══ RECORD LIST
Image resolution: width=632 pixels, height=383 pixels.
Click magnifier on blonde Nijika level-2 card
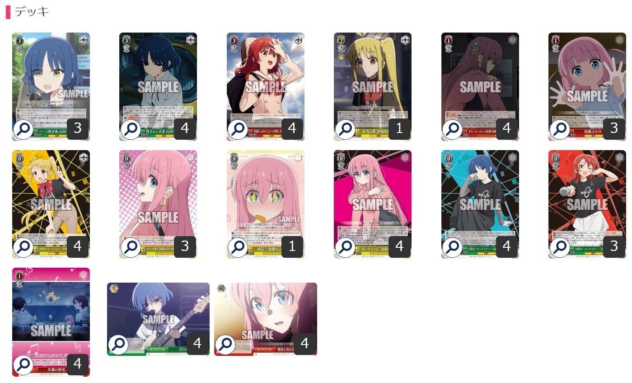coord(346,129)
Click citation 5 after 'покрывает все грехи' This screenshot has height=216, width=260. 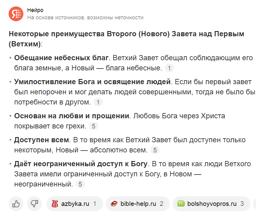coord(94,126)
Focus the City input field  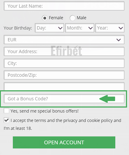coord(64,63)
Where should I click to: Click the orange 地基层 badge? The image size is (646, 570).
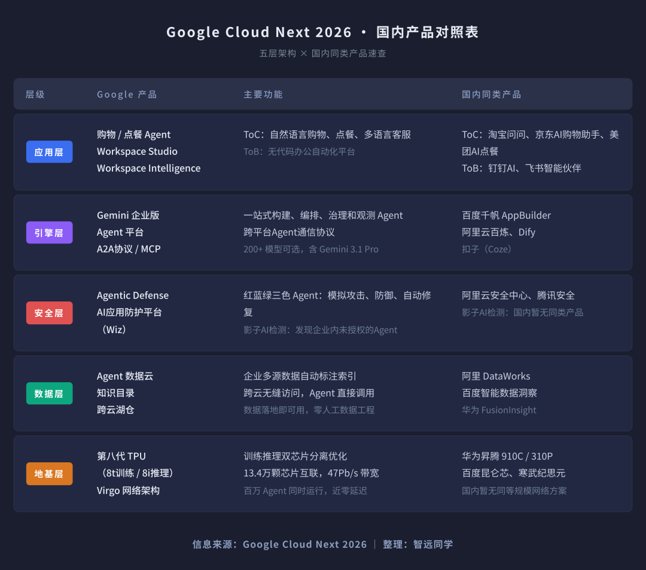pos(49,474)
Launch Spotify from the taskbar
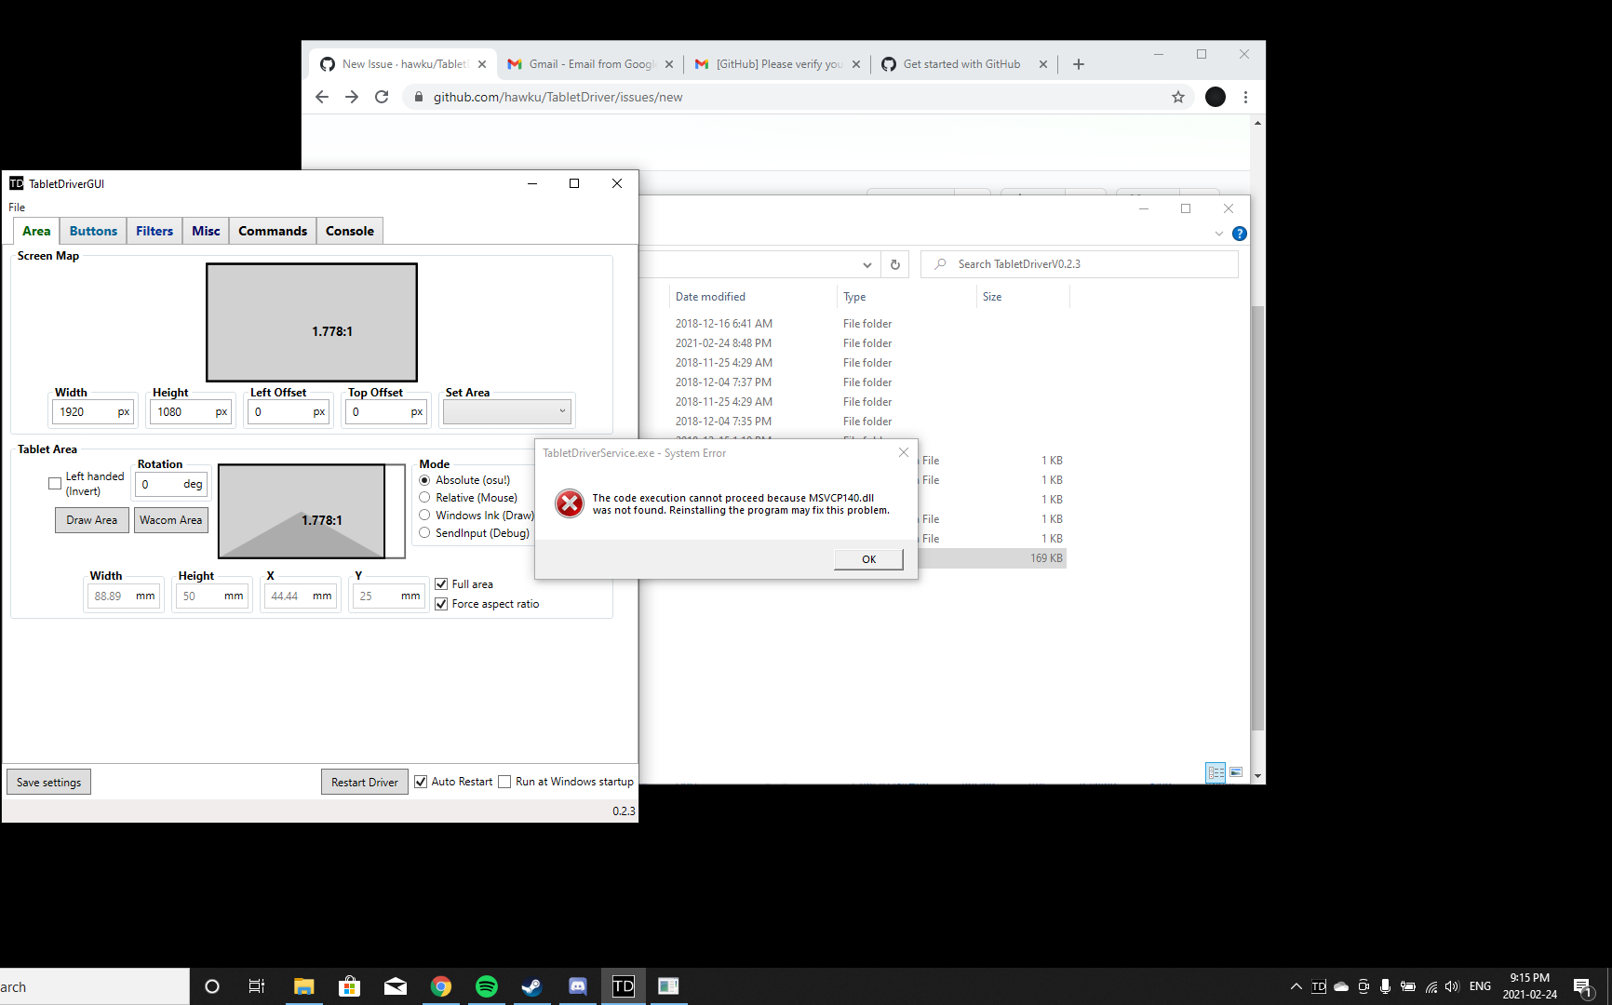The height and width of the screenshot is (1005, 1612). click(x=486, y=986)
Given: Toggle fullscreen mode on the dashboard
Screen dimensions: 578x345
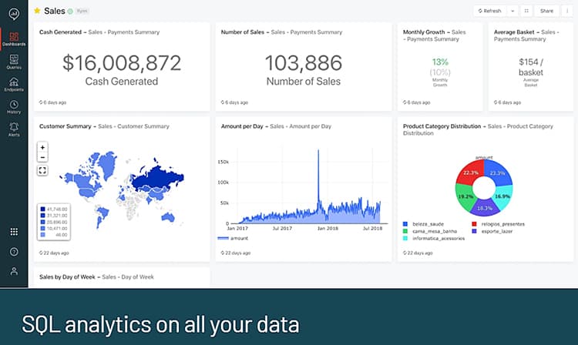Looking at the screenshot, I should click(x=526, y=11).
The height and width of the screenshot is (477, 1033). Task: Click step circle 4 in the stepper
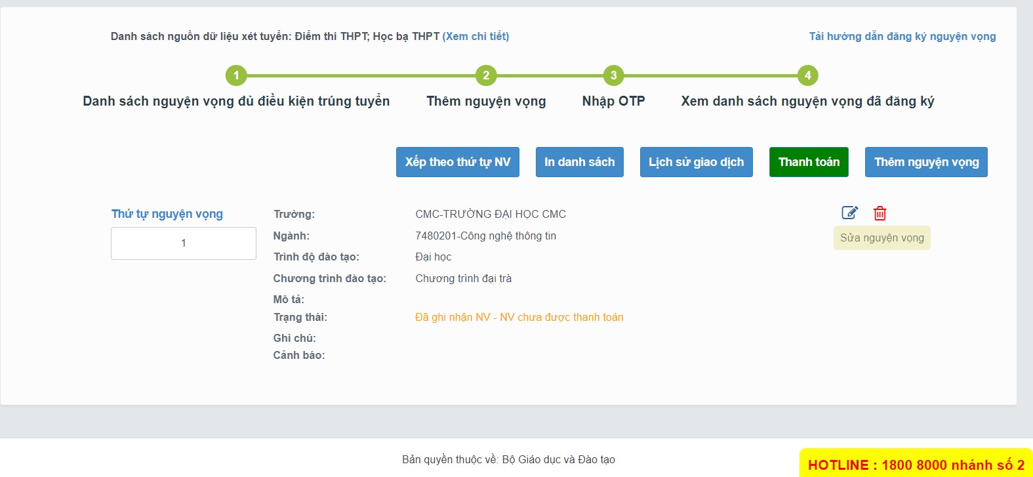[x=807, y=75]

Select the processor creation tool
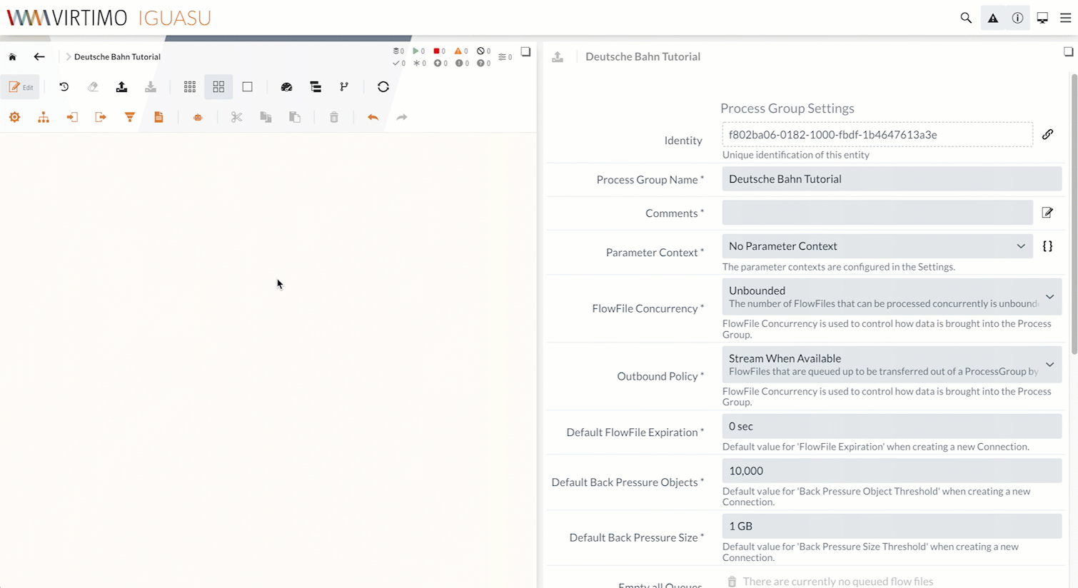tap(14, 117)
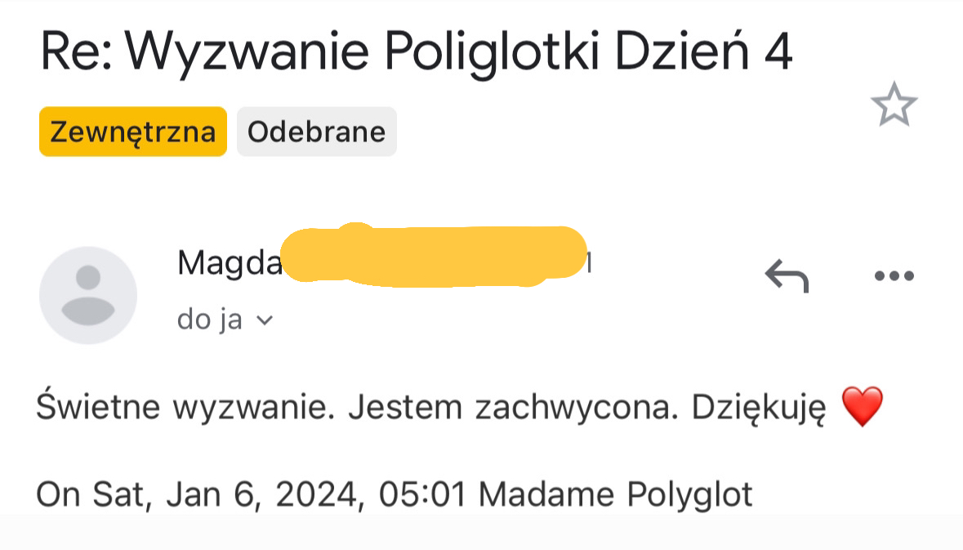
Task: Star this email conversation
Action: click(894, 105)
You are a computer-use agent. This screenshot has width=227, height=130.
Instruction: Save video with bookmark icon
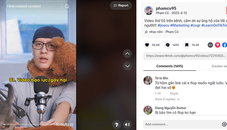point(187,45)
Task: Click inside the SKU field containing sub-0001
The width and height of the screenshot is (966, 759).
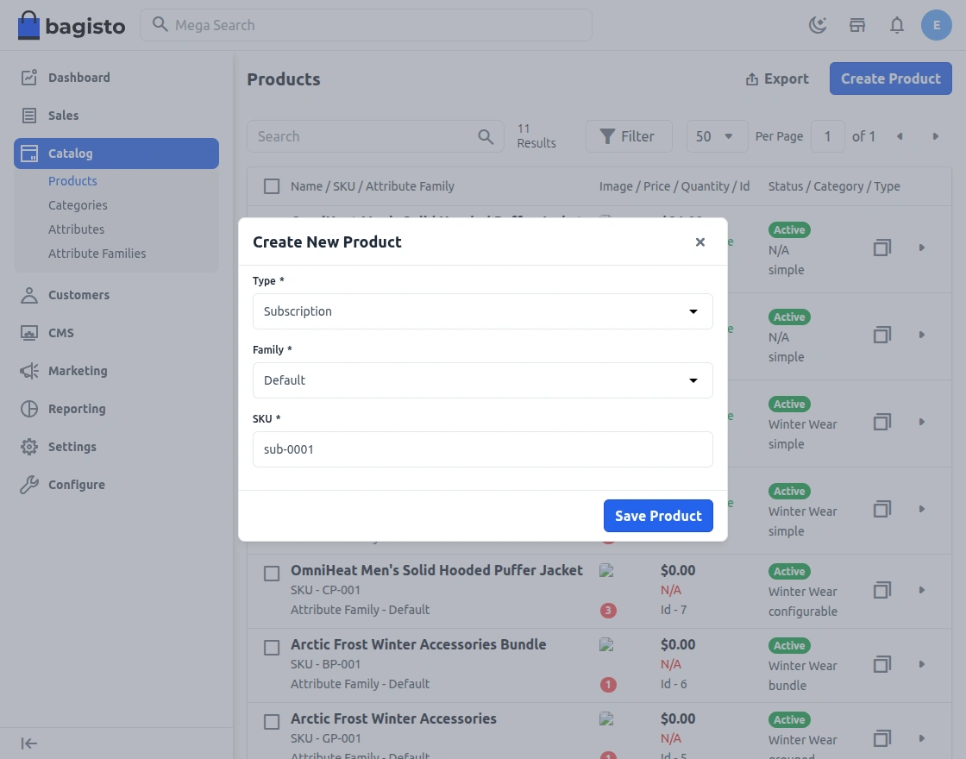Action: (483, 449)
════
_REQUIREMENTS_
Could you copy the records from the line containing "Where should I" through the line containing "[x=807, y=75]", both included, with the pictures left out?

_THE RESPONSE_
Where should I click to: Click the orange 地基层 badge? The image size is (646, 570).
pos(49,474)
Launch Spotify from the taskbar
The height and width of the screenshot is (1005, 1612). click(x=486, y=986)
Given: Toggle fullscreen mode on the dashboard
Screen dimensions: 578x345
Looking at the screenshot, I should click(x=526, y=11).
The height and width of the screenshot is (477, 1033). Task: Click step circle 4 in the stepper
[x=807, y=75]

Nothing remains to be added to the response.